Furthermore, plans that were the least-expensive last year may have seen their prices change dramatically this year due to a number of reasons. For example, new entrants like Centene (CNC -0.09%) and Molina Healthcare (MOH -0.24%) dipped their toes into the individual insurance market last year for the first time and were sort of flying blind when it came to premium pricing. While some of their plans are falling, big swings in either direction could be possible. Additionally, a 25% increase in the number of insurers operating across state and federal exchanges could impact prices as well.

Long story short, Americans are looking for a good deal this year, and insurers are certainly hoping you find it.

The health plan on your insurers' wish list
Overall, Obamacare offers consumers four different tiers of plans that they can choose from: platinum, gold, silver and bronze.

Source: Flickr user Rusty Ferguson.

As we've discussed previously, platinum plans run the most in upfront premium costs, but they have the lowest out-of-pocket expenses for the consumer at just 10% of total expenses. Essentially they're an ideal plan for someone who has a chronic condition that'll have them visiting their doctor often.

On the other side of the equation are bronze plans which have the cheapest monthly premium costs, but also require the consumer to pay 40% of all expenses (up to the annual deductible) out of their own pocket. Silver plans, which require insurers to cover 70% of all medical expenses and consumers the remaining 30%, were by far the most popular plan in 2014 accounting for around 60% of all plans sold. Bronze plans came up a distant second at roughly 20% of all sold plans.

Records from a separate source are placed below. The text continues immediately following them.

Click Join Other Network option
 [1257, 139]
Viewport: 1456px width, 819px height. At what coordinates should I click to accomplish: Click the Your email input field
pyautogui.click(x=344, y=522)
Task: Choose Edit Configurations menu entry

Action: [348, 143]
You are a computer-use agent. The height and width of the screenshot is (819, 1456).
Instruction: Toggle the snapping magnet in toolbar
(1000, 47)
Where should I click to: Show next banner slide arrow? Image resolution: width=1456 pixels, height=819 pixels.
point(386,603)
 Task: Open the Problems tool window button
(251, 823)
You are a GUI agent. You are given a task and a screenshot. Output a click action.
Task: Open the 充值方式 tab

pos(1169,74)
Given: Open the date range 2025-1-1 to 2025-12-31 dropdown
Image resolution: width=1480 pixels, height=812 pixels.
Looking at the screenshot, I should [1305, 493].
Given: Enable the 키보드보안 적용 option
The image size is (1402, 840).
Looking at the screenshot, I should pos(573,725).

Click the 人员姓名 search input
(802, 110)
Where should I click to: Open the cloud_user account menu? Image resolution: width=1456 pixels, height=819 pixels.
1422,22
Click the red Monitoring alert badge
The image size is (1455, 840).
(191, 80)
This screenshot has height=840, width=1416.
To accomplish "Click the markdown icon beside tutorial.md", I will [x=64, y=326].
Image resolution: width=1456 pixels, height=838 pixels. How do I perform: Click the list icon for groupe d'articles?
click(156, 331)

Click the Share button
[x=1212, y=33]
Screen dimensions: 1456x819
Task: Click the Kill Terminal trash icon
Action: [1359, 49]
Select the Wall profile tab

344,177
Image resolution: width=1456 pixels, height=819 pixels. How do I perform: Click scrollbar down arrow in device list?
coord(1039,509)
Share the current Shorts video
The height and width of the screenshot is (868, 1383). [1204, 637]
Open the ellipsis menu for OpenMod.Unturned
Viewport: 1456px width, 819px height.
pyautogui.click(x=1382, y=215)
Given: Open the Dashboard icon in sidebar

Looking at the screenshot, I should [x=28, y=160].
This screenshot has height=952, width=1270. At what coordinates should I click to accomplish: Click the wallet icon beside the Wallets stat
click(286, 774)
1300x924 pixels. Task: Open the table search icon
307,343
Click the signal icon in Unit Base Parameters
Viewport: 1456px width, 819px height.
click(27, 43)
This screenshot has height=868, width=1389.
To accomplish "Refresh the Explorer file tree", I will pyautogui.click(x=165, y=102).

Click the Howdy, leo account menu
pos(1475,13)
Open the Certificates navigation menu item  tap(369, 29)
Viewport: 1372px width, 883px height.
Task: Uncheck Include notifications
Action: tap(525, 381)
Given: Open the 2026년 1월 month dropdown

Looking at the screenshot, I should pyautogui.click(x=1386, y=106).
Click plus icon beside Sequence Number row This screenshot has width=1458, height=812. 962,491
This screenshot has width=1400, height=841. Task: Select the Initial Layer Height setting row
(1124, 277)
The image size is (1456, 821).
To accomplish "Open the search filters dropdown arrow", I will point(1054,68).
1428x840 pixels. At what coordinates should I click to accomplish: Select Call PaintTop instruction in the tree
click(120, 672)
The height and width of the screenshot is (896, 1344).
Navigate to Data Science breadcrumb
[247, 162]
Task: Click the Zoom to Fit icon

On the surface it might seem like platinum plans are the source of insurers' greatest profits since it means consumers have to pay more money toward the upfront premium. However, the health plan your insurer really hopes you buy this enrollment period is a bronze plan.

It might seem counterintuitive to assume that your insurer is hoping you'll choose a cheaper plan, but it also means that consumers are initially responsible for more money out of their own pocket. With the understanding that consumers could be on the line for somewhere around $6,000 (or perhaps even more) in annual out-of-pocket expenses for medical care, it makes them more choosey about when they decide to go to the doctor. This reduces unnecessary trips to the doctor and effectively boosts insurers' margins.

Two important takeaways
Understanding which plan your insurer would prefer you buy leads to two important takeaways.

First, it means insurers that have traditionally focused on lower-income individuals should be big beneficiaries this enrollment season considering that consumers are on the lookout for a good deal. The aforementioned Centene and Molina are two insurers whose businesses are geared toward lower-income individuals and which could be in line to benefit.

It also means consumers should shop around but not necessarily jump at the lowest price they see. Consumers need to take into consideration factors such as how often they plan to go to the doctor and what sort of out-of-pocket expenses they can actually afford. Also, not all plans within a tier are the same, with some offering additional benefits beyond just the minimum required by the ACA, so it pays for consumers to really do their research this year.